Comparison of ADSVF and ADSC
A study by Yokota et al. directly compared ADSC and ADSVF treatment methods. In the study, 59 knees of 49 patients underwent intra-articular injection of 12.75×106 cells of ADSC, and 69 knees of 38 patients underwent intra-articular injection with 5 mL prepared ADSVF and the two groups were compared. VAS and Knee injury and Osteoarthritis Outcome Score (KOOS) were assessed at baseline and at 1, 3, and 6 months, and the Outcome Measures in Rheumatology-Osteoarthritis Research Society International (OMERACT-OARSI) criteria were used to determine a positive response. Neither group showed major adverse effects, although the ADSVF group showed more minor adverse effects. The ADSC group showed an earlier recovery than the ADSVF group in the KOOS symptom, but the two groups showed no difference in response after six months. There was also no significant difference in OMERACT-OARSI Responder Rate. The only difference was that the ADSC group showed greater improvement in VAS score than the ADSVF group (24).

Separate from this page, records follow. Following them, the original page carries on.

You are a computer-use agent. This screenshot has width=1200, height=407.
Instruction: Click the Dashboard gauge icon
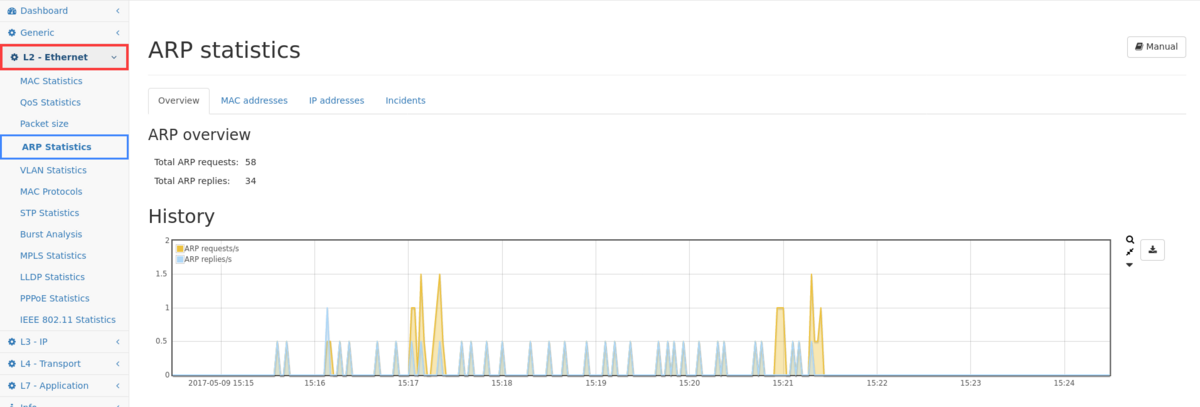12,11
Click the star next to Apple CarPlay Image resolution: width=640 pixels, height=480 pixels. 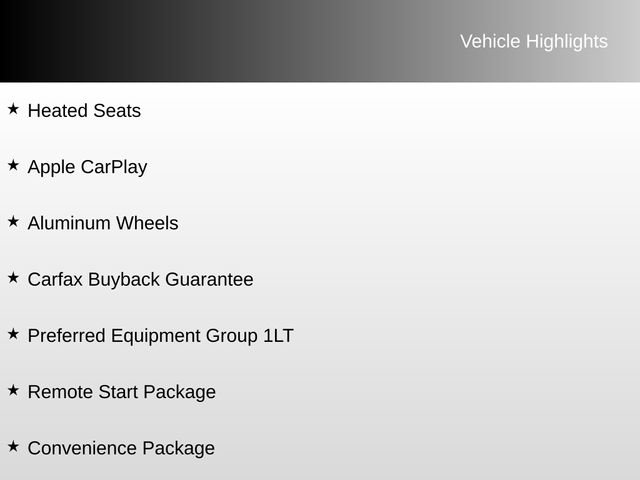click(x=13, y=164)
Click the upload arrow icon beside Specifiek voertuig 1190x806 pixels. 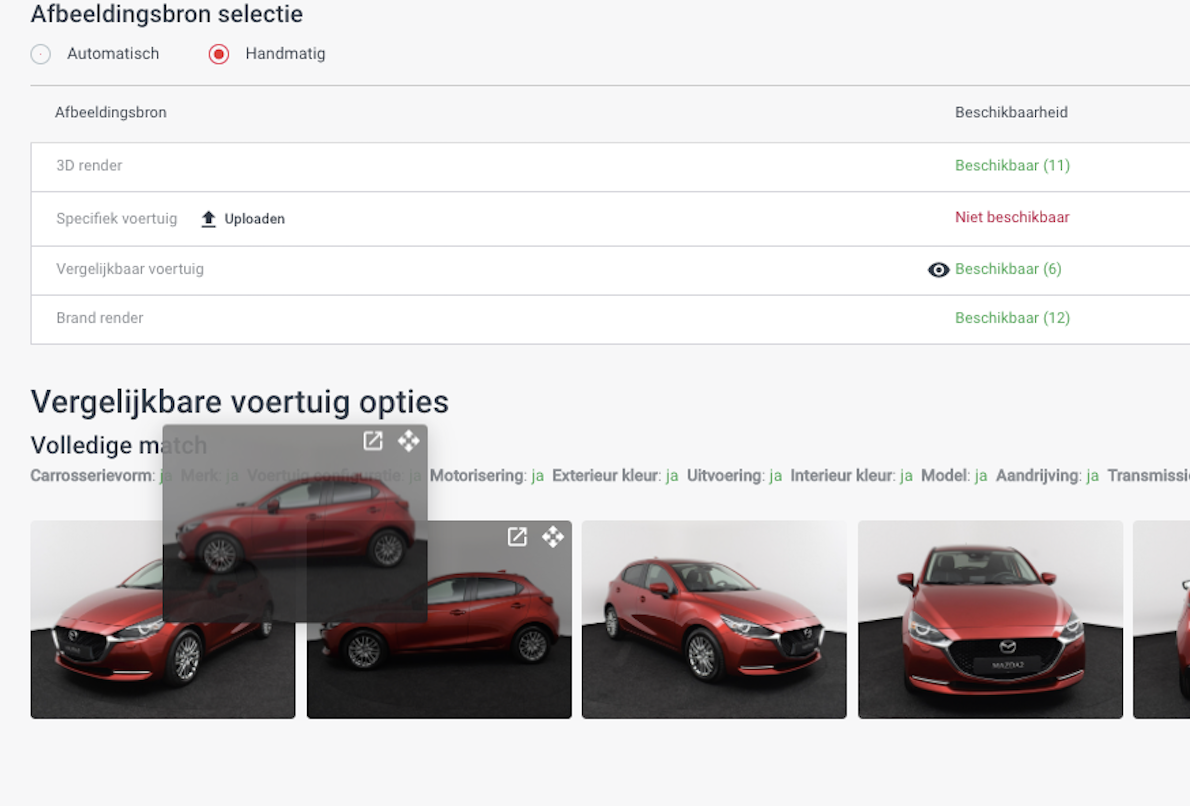pyautogui.click(x=208, y=219)
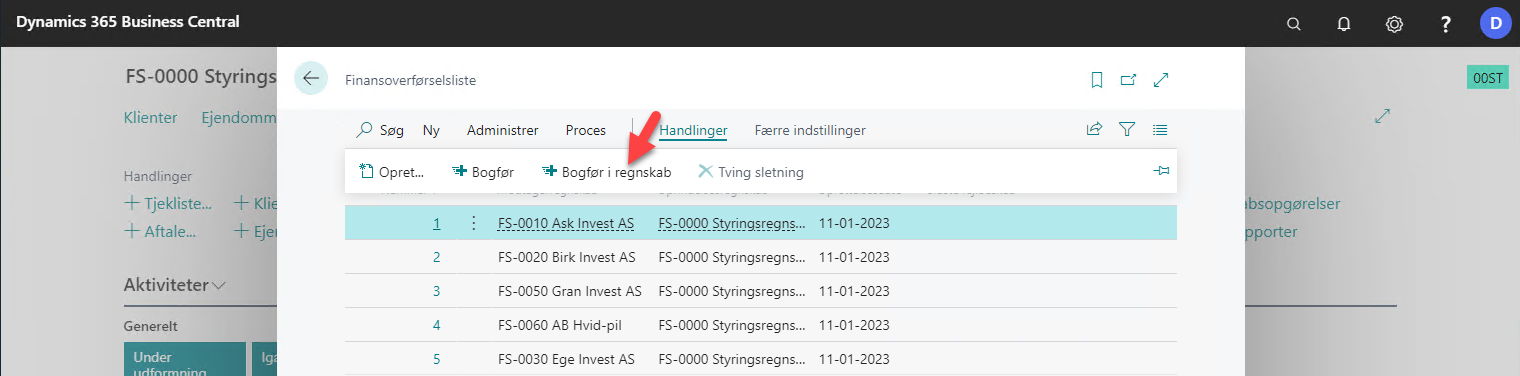
Task: Open the Administrer menu
Action: 503,130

The study by Yokota et al. is important because it is the first attempt to compare directly the ADSC and ADSVF treatment methods. However, the study lacks relevance in selecting the patient group because it is a retrospective study. Also, even though it is the first attempt to compare the two treatments, it lacks any comparison of radiologic and arthroscopic data. It is also difficult to conclude which treatment is superior because the number of patients was small, and the result showed no significant difference between the two groups; although the ADSC group showed a better response in the study, indicators other than VAS score showed similar results. Thus, if the VAS score alone is considered the clinical differentiator, we question whether it is appropriate to use the ADSC method, which requires significant time and cost compared to ADSVF.
Conclusions
There have been various developments and studies on treatments for articular cartilage regeneration. Past studies were focused primarily on cartilage regeneration, whereas current studies are focused on various methods and objectives including comparison of surgical and non-surgical cartilage regeneration treatment, safety, cost-effectiveness, and methods to reduce discomfort of patients and increase recovery (25,26). It is inconclusive, based on the available evidence, whether the stem cell or stromal cell concentration method is more effective for cartilage regeneration. If the two methods show similar clinical outcomes, we expect that the one-step, stromal cell concentration-based cartilage regeneration method will be employed more actively in the future.
Acknowledgments
The authors wish to acknowledge the support of The Catholic University of Korea Uijeongbu St. Mary's Hospital Clinical Research Laboratory Foundation made in the program year of 2019.
Funding: None.
Footnote
Conflicts of Interest: All authors have completed the ICMJE uniform disclosure form (available at http://dx.doi.org/10.21037/atm.2020.03.13). The authors have no conflicts of interest to declare.
Ethical Statement: The authors are accountable for all aspects of the work in ensuring that questions related to the accuracy or integrity of any part of the work are appropriately investigated and resolved.